Further, H.R. 525 establishes the President's Council on Domestic
Preparedness. It requires the council to: (a) publish a Domestic
Terrorism Preparedness Plan and an annual implementation strategy; (b)
designate an entity to assess the risk of terrorist attacks against
transportation, energy, and other infrastructure facilities; and (c)
establish voluntary minimum guidelines for preparedness programs. It
authorizes the council to attend meetings of the National Security
Council pertaining to domestic terrorist attack preparedness matters,
subject to the direction of the President.
In the Senate, S. 1543, was introduced by Bob Smith (R-NH) in late
September 2001 (no co-sponsors). The bill (referred to committee) amends
the Stafford Disaster Relief and Emergency Assistance Act to provide for
improved federal efforts to prepare for, and respond to, terrorist
attacks. Related to this matter, the Senate Health, Education, Labor and
Pension Committee, subcommittee on Public Health was scheduled to hold
hearings on Bioterrorism in October 2001.
Conclusion
The federal landscape and provisions to ensure an adequate and
successful response to an incident involving bioterrorism will require
strong federal leadership and new legislative authorities. It will also
require additional financial resources to prepare and coordinate local
communities, their public health and emergency response systems, and to
develop and implement effective disaster leadership and resource
mobilization. While we prepare for the threat of a disaster, we
nonetheless must strengthen our public health infrastructure and its
capabilities associated with biological monitoring, surveillance, and
diagnosis. Additionally, renewed efforts and additional resources
provided must address improved communication, without which early
detection and diagnosis will fail and the consequences to public health
disasters will be worsened. It is important that all nurses -- from
those who work in public health and emergency service settings to those
in community and hospital-based settings -- are aware of bioterrorism as
a public health threat and to the complexity and interrelated aspects of
strengthening homeland security, public agency collaboration, and public
health service infrastructure.
Bioterrorism
Legislation Update
Between the time this manuscript was submitted and published, the following
new bioterrorism-related legislation was introduced.

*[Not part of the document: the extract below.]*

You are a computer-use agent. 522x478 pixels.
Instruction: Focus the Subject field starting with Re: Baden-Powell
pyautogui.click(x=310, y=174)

* S.1486: To ensure that the United States is prepared for an attack
using biological or chemical weapons. Sponsored by Sen. John Edwards
(D-NC).
* HR3153 (Sponsored by Rep. Rod Blagojevich, D-IL), S.1520 (Sponsored
by Sen. Evan Bayh, D-IN): To assist States in preparing for and
responding to biological and chemical terrorist attacks.
* S.1546: To provide additional funding to combat bioterrorism.
Sponsored by Sen. Pat Roberts (R-KS).
* S.1560: To strengthen United States capabilities in enironmental
detection and the monitoring of biological agents. Sponsored by Sen.
Daniel Akaka (D-HI).
* S.1561: To strengthen the preparedness of health care providers
within the Department of Veterans Affairs and community hospitals to
respond to bioterrorism. Sponsored by Sen. Daniel Akaka (D-HI).